Selanjutnya, pada tahun 2014 dilakukan perencanaan teknis rinci oleh investor, dan pada tahun 2015 sudah memulai pembangunan TPPAS regional Nambo. Seperti yang telah dijelaskan sebelumnya bahwa kebijakan regionalisasi TPA ini merupakan salah satu solusi dalam menghadapi persoalan persampahan perkotaan. Namun, saat ini Pemerintah Provinsi Jawa Barat masih fokus pada upaya realisasi TPPAS prioritas yaitu Nambo yang melayani Kota Bogor, Kota Depok, dan Kabupaten Bogor serta Legoknangka yang melayani wilayah di Bandung Raya. Pada kenyataannya, wilayah timur Metropolitan Bodebek Karpur yang mencakup Kota Bekasi, Kabupaten Bekasi, Kabupaten Karawang, dan Kabupaten Purwakarta diprediksikan akan berkembang pesat karena kegiatan industri yang banyak berkonsentrasi di wilayah ini. Untuk ke depannya, diperlukan kajian mengenai pembangunan TPPAS yang dapat melayani wilayah Jawa Barat bagian Utara termasuk wilayah Bekasi, Karawang, dan Purwakarta. 6. Konsep Pengembangan Jaringan Drainase Sistem drainase perkotaan merupakan sistem drainase dalam wilayah administrasi kota dan daerah perkotaan yang berfungsi untuk mengendallikan atau mengeringkan kelebihan air permukaan di daerah permukiman yang berasal dari hujan lokal, sehingga tidak mengganggu masyarakat dan dapat memberikan manfaat bagi kehidupan manusia. Secara umum, fungsi sistem drainase adalah sebagai berikut: a. Mengeringkan bagian wilayah kota dari genangan sehingga tidak menimbulkan dampak negatif; b. Mengalirkan air permukaan ke badan air penerima terdekat secepatnya; c. Mengendalikan kelebihan air permukaan yang dapat dimanfaatkan untuk persediaan air dan kehidupan akuatik; 57
d. Meresapkan air permukaan untuk menjaga kelestarian tanah (konservasi air); dan e. Melindungi prasarana dan sarana yang sudah terbangun. Berdasarkan fungsi layanan, sistem drainase terdiri dari: sistem drainase lokal, sistem drainase utama, dan pengendali banjir. a. Sistem drainase lokal adalah saluran awal yang melayani suatu kawasan kota tertentu seperti komplek permukiman, areal pasar, perkantoran, areal industri, dan komersial. Sistem ini melayani kurang dari 10 hektar.

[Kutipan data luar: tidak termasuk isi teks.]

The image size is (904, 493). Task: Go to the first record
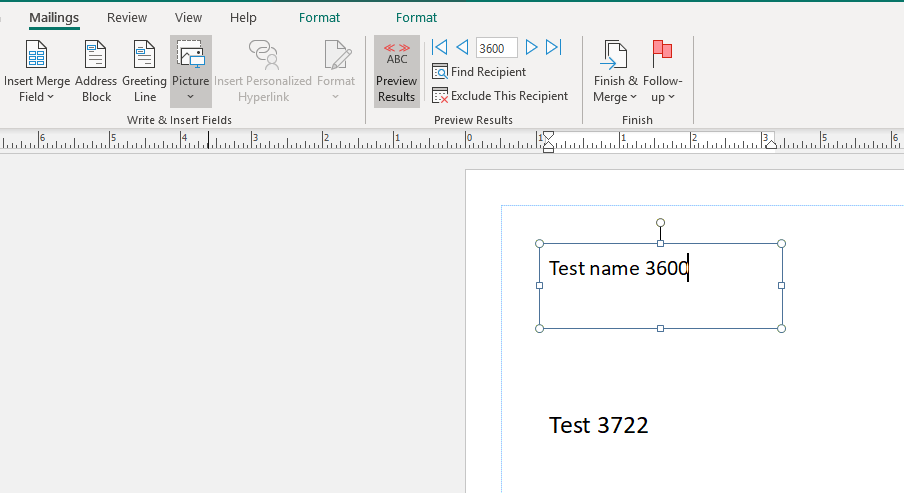tap(439, 48)
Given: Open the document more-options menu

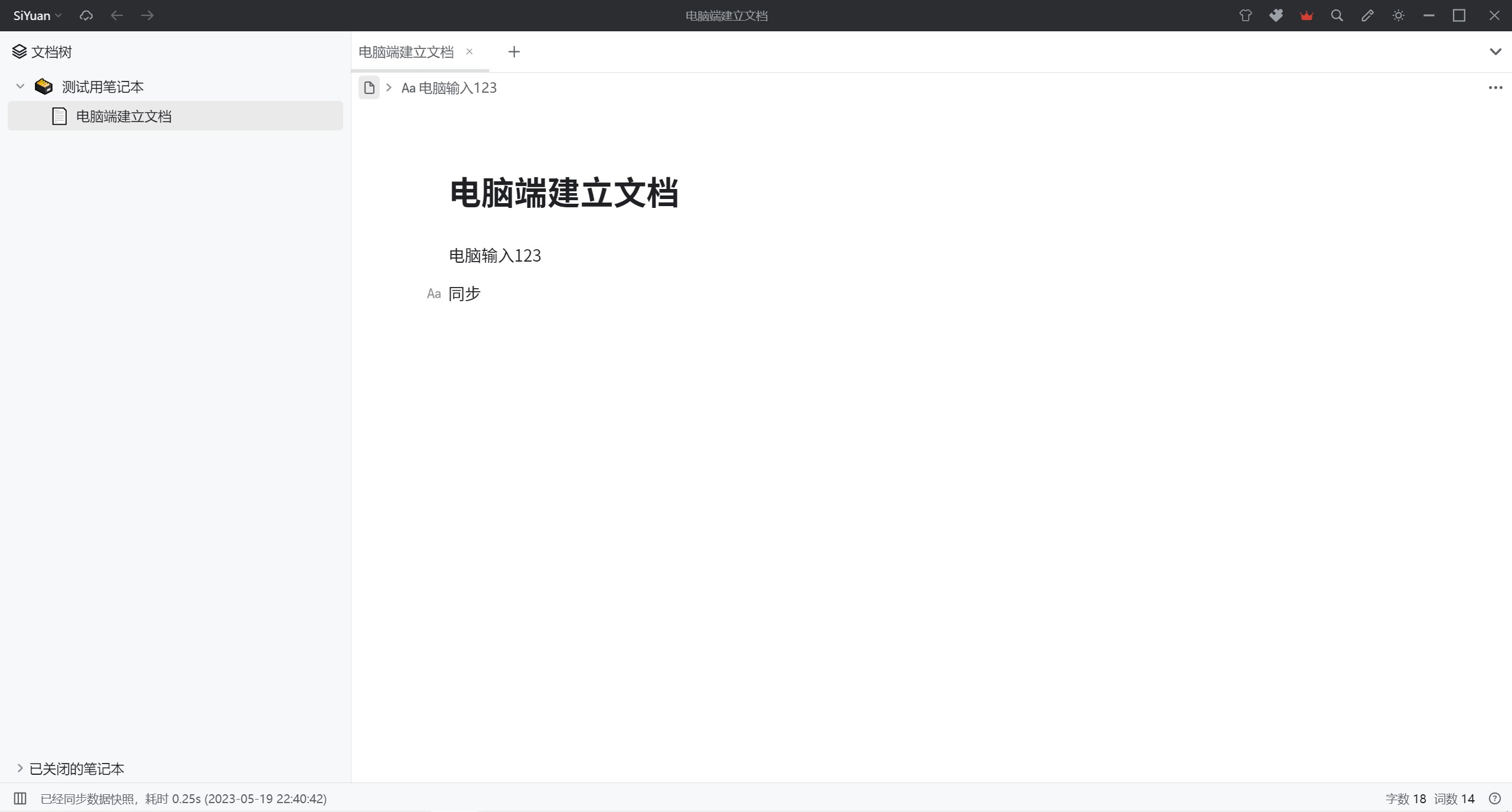Looking at the screenshot, I should (x=1495, y=88).
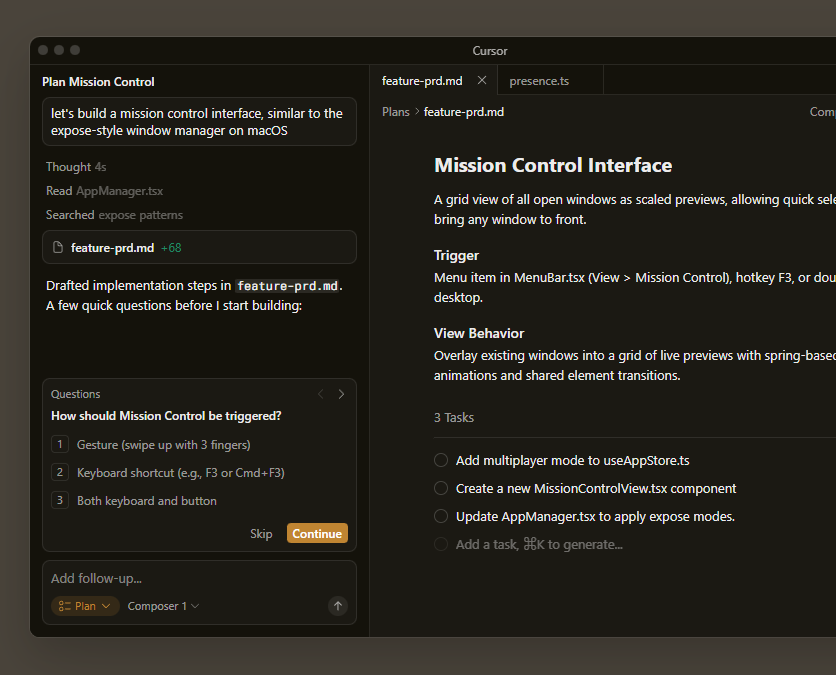Close the feature-prd.md tab
836x675 pixels.
click(482, 80)
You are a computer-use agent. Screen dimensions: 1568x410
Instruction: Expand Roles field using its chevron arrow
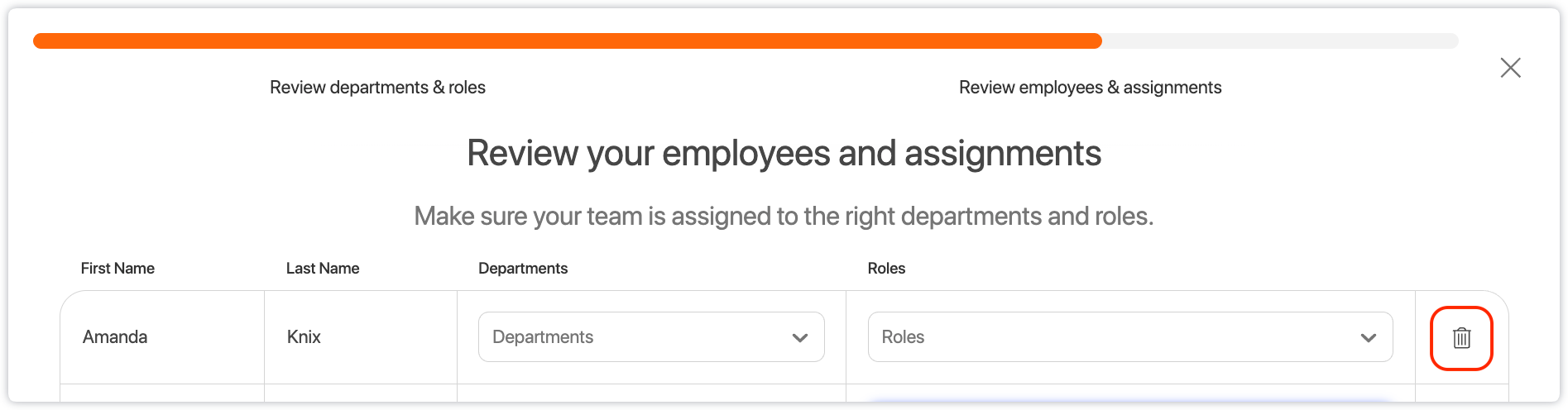coord(1368,337)
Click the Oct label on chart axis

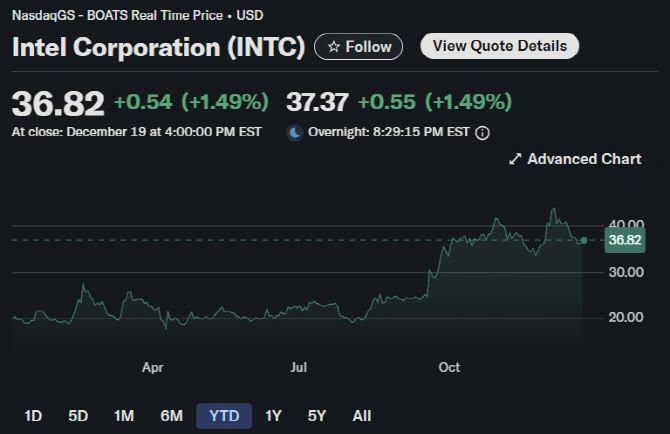(449, 368)
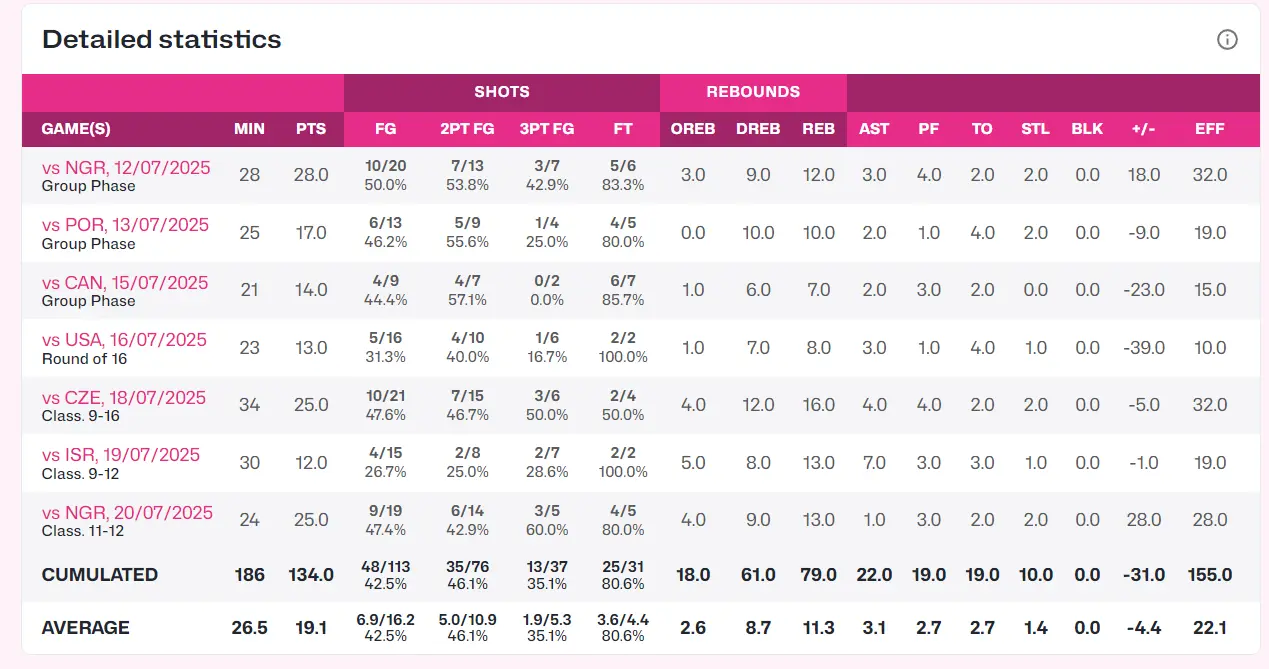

Pengelolaan sistem drainase lokal menjadi tanggung jawab masyarakat, pengembang, dan instansi lainnya. b. Sistem drainase utama terdiri dari saluran drainase primer, sekunder, dan tersier beserta bangunan pelengkapnya yang melayani kepentingan sebagian besar warga masyarakat. Pengelolaan sistem drainase utama merupakan tanggung jawab pemerintah kota/kabupaten. c. Pengendalian banjir dapat berupa sungai yang melalui wilayah kota berfungsi mengendalikan air sungai sehingga tidak mengganggu dan dapat bermanfaat bagi kehidupan masyarakat. Pengelolaan pengendalian menjadi tanggung jawab Direktorat Jenderal Sumber Daya Air. Salah satu prinsip utama dalam membangun sistem drainase perkotaan adalah kapasitas sistem harus mencukupi, baik untuk melayani pengaliran air ke badan penerima air, maupun untuk meresapkan air ke dalam tanah. Untuk mencapai kapasitas yang memadai dilakukan perencanaan berdasarkan prinsip hidrologi dan hidrolika. Prinsip lain pembangunan sistem drainase perkotaan adalah sedapat mungkin menggunakan sistem gravitasi. Jika sistem gravitasi tidak memungkinkan, sistem pompa dapat digunakan terutama untuk daerah dengan topografi yang relatif datar. Selain itu, sistem drainase sebaiknya diletakkan dengan memenuhi kriteria perkotaan dan memiliki kesempatan untuk perluasan sistem. Dalam pelaksanaannya harus memperhatikan segi hidraulik dan tata letak dalam kaitannya dengan prasarana lain seperti jalan dan utilitas kota. Pembangunan sistem drainase perkotaan perlu memperhatikan fungsi drainase sebagai prasarana kota yang didasarkan pada konsep berwawasan lingkungan. 58
Konsep ini berkaitan dengan usaha konservasi sumber daya air yang pada prinsipnya mengendalikan air hujan agar lebih banyak yang diresapkan ke dalam tanah sehingga mengurangi jumlah limpasan. Hal ini dapat dilakukan dengan membuat bangunan resapan buatan, kolam retensi, dan penataan lansekap. Gambar 27 menunjukkan salah satu contoh kolam retensi (retention pond) yang ditata di wilayah metropolitan Guadalajara.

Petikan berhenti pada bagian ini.